The game needed to allow for a few more character archetypes by both race and class to allow players to play characters more in line with what they imagine.  The release of Unearthed Arcana provided a much-needed Knight archetype in the Cavalier class; by that time, the battle-oriented priest archetype had already found its place in the game through the in-house War Cleric class, and the Bard was in process of being redesigned so as to start at 1st level like all the other classes.  Along this same line, the AD+D restrictions on what races could be what classes, and how far they could advance in said classes, were relaxed significantly and-or eliminated entirely; to compensate, some races had their benefits reduced slightly e.g. Elves were no longer automatically proficient and superior with sword and bow regardless of class.  Further, racial stat requirements were taken out and replaced with a system of bell-curve adjustments such that whatever was rolled for initial stats (Strength, Intelligence, etc.) could be slotted in to any race and still function.  For example, the bell-curve for all Human stats is 3-18 (the possible totals from rolling 3 six-sided dice) with an average of 10.5.  But a Dwarf is naturally stronger than a Human, thus their racial Strength range was determined to be about 8-19; a Dwarf with a rolled '3' in Strength would see it adjusted to '8'.  Many of these changes led to a slight increase in the time and effort required to create characters; but players generally found this not to be a detriment, as it only occurred once per character and added to the sense that this was a *role* playing game.

The races needed to make sense.  Gnomes in particular were difficult to tell apart from Dwarves, and thus they were made smaller (and Hobbits [aka "Halflings"] slightly larger) and nimbler to better distinguish them; in effect, Gnomes and Hobbits roughly switched places on the size charts.  Barbarian was made a sub-race of Human, to reflect the vast difference between civilization levels encountered in the historical melting pot – e.g. classical Greeks living a few hundred miles away from early-renaissance-era Spaniards, with crude Vikings (Barbarians) not far to the north – that these games tend toward.

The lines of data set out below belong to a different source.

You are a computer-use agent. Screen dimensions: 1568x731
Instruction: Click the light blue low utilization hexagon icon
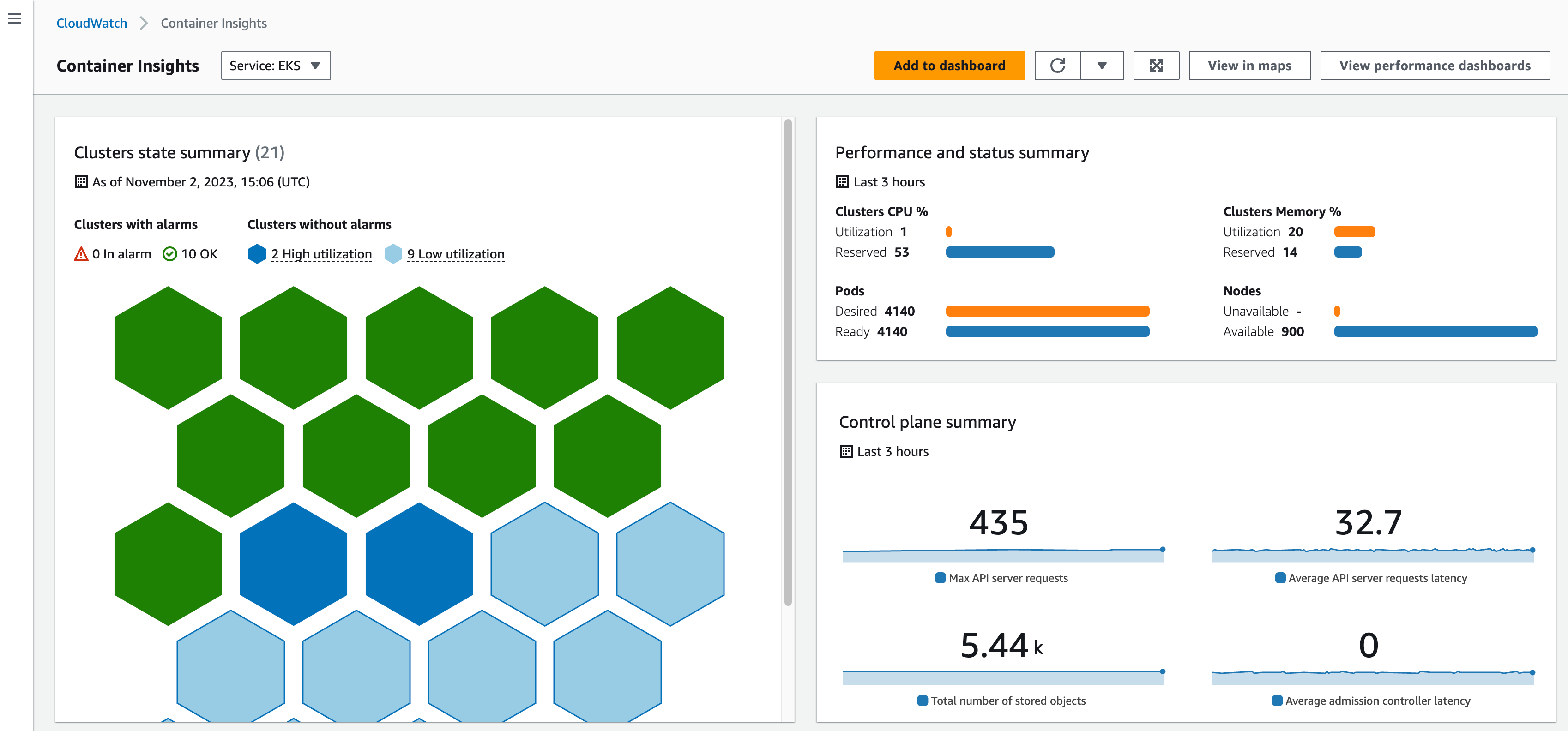393,254
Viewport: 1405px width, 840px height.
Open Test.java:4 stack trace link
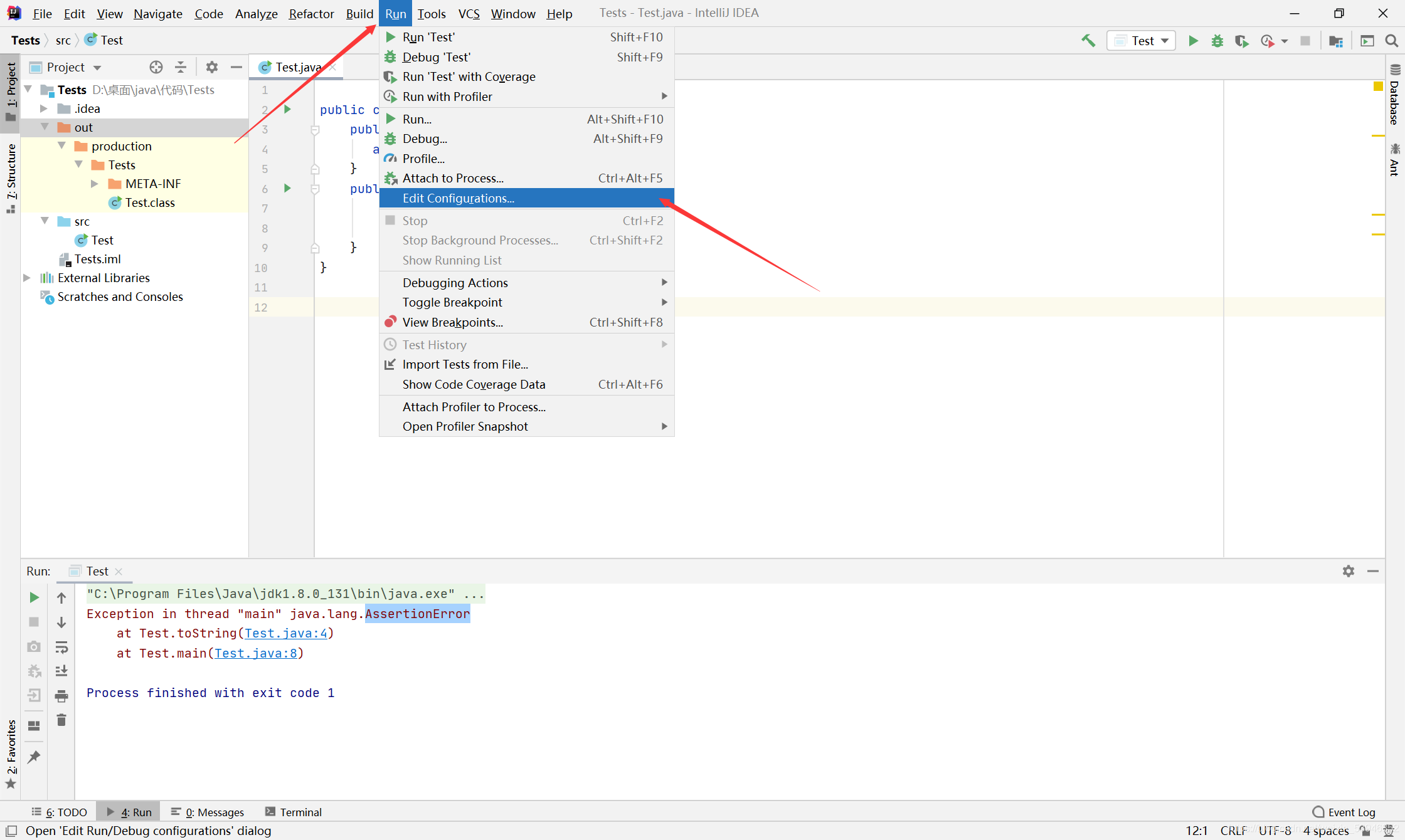coord(285,633)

And above all else, the game needed to be entertaining, both on the small scale and the large.  Not so much a rules change as an ongoing philosophy, where there's been a choice past or present between a dull outcome and a whimsical or amusing one, whimsy has tended to win out somewhat more often than random chance would dictate.  Wild magic, mis-aimed spells, weapons clanging into stone walls and breaking, characters of grandly-opposed alignments or ethics trying to operate in the same party (and occasionally killing each other; it's allowed) – all have been and are still facts of life in a Victoria Rules game…along, of course, with great heroism, swashbuckling derring-do, and the princely rewards that make the adventuring life worthwhile.  But it's not all good times; the game also needs an edge of risk and danger, and can and must in its ebb and flow sometimes be rather cruel to its characters and – by extension – players; and players are well warned of this on entering the game.  It was a player, in fact, that introduced the rest of us to a very apt philosophy for the game:  "Dungeons without mortality are dungeons without life."  On the large scale of entertainment, well, that's where the DMs – sometimes with great assistance from the players – come in: a long campaign gives all kinds of opportunity to tell not one good story but several, sometimes intertwined; and on the odd occasion we manage to pull it off the game almost takes on a life of its own.